I am a relative novice at statistics and have run into a problem working out how to analyse some data I will hopefully soon be acquiring. I would appreciate advice.

**The data**

What I want to do is compare the responses of a survey question of two groups of subjects to see if the two groups answer the question differently. The question has the form illustrated below:

"Which of the below are the best letters? Pick THREE options:

A

B

C

D

E

F

G

H"

From what I have read, my "pick three from eight" data can almost be described as categorical "multiple response" data, as in the following resources:

http://www.jaqm.ro/issues/volume-4,issue-1/pdfs/lavassani_movahedi_kumar.pdf, http://link.springer.com/chapter/10.1007/978-3-7908-1813-0_18, http://statistika.vse.cz/konference/amse/PDF/Plasil+Vlach.pdf.

However, the difference between my data and what is described there is that my question forces every subject to pick three and only three answers, whereas those papers look as "pick any number of responses" kind of data.

**The questions**

I have two questions.

First, how should I analyse this data? What I want is essentially a test of independance of two samples of "pick three" multiple response data. My first thought was to use a chi squared as my data is categorical, but further research says that this is not appropriate when there are multiple responses per subject. I suspect I need some kind of corrected chi square test (Rao-scott is a name that keeps coming up), but as none of the resources I have read quite match my type of data I am not sure.
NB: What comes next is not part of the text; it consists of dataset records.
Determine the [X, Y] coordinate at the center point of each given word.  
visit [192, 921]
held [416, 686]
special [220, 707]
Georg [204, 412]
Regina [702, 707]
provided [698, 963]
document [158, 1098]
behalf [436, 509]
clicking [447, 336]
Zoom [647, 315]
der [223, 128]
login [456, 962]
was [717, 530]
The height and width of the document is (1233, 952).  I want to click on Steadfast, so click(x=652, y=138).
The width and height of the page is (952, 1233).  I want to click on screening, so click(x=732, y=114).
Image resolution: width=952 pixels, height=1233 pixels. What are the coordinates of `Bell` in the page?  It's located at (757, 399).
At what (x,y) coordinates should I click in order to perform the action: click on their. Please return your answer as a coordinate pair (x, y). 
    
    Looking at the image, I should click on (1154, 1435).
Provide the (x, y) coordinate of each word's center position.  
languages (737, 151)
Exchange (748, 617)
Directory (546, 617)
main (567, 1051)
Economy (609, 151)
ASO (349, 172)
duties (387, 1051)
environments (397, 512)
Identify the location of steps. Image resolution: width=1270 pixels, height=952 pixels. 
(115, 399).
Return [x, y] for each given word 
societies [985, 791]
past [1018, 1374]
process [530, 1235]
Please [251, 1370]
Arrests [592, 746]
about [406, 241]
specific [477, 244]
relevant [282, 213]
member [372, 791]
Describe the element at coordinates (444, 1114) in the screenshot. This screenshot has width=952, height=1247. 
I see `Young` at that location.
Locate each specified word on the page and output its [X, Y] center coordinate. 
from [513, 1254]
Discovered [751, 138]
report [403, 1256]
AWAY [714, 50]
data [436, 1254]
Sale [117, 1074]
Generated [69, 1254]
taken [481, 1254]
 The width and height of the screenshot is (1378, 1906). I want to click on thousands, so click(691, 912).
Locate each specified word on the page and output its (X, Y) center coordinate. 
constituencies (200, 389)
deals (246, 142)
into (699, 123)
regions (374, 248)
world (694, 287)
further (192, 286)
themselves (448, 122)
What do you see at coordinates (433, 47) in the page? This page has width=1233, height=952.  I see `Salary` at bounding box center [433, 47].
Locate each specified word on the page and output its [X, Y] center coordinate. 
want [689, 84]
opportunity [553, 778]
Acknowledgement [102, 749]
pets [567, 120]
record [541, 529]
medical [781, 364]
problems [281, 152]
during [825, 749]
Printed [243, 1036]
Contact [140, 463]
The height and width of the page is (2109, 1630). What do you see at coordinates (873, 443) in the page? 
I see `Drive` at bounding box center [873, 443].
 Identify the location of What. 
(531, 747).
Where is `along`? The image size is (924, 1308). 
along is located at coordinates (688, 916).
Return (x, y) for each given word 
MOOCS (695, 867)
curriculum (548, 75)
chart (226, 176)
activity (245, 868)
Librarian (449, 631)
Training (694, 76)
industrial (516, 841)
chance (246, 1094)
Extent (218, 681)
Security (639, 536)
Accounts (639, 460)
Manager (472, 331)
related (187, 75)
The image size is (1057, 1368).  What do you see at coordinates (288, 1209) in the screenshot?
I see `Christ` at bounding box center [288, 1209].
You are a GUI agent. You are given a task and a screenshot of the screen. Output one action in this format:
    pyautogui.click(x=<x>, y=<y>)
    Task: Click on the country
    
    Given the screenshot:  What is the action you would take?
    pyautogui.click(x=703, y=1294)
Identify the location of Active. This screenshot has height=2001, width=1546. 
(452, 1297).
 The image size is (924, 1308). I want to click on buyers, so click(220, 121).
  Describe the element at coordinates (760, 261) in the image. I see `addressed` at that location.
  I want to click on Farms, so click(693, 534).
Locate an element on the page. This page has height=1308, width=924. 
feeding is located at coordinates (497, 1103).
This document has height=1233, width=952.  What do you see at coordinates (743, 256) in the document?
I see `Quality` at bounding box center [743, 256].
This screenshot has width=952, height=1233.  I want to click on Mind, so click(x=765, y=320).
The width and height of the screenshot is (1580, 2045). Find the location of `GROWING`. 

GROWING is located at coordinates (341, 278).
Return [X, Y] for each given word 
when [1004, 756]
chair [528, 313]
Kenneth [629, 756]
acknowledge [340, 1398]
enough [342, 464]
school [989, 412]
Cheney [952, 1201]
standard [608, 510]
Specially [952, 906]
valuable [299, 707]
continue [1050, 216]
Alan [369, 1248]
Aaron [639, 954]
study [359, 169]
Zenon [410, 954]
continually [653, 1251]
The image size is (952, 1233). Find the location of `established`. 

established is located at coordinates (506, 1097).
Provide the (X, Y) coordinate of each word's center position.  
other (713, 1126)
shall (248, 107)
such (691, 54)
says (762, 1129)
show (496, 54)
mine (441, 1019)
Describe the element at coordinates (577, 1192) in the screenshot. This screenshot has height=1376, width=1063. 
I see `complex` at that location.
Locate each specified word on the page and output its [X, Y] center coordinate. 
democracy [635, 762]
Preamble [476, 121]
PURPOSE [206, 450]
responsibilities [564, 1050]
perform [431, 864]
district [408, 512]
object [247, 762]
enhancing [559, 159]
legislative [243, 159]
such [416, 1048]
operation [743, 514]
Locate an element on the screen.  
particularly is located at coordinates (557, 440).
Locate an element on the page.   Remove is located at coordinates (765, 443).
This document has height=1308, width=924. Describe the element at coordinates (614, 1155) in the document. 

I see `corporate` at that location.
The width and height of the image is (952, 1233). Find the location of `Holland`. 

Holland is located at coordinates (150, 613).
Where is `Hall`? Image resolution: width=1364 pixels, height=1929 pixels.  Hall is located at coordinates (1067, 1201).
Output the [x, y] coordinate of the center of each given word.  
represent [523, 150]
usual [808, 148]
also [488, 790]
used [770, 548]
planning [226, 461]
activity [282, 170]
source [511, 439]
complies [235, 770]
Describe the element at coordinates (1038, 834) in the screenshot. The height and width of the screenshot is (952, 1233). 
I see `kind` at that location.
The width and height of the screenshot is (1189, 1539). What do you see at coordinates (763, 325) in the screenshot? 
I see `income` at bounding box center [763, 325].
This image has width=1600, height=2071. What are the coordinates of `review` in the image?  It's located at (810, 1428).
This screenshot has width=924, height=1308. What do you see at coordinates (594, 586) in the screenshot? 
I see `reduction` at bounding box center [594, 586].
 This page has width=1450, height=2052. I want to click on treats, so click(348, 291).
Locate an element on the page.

Second, I want to do a sample size calculation to find out how many subjects I would need in each group to detect a given difference - for example, if all of the subjects in group 1 put ABC, and all of the subjects in group 2 put ABD, how many subjects would I need for this result to come out as significant with my chosen test? I have been trying but have no idea how to do this yet, mainly because I don't know what test to use.

I usually analyse data using R, so practical advice tending towards that software would also be helpful, but at the moment I really just want to get the concepts of what I have to do with this data sorted.

Thanks for any help in advance - I have been banging my head against this for some days and have consulted with some more stats-savvy colleages with no luck so far, so I would really appreciate some advice! I will clarify the questions further if needs be.

James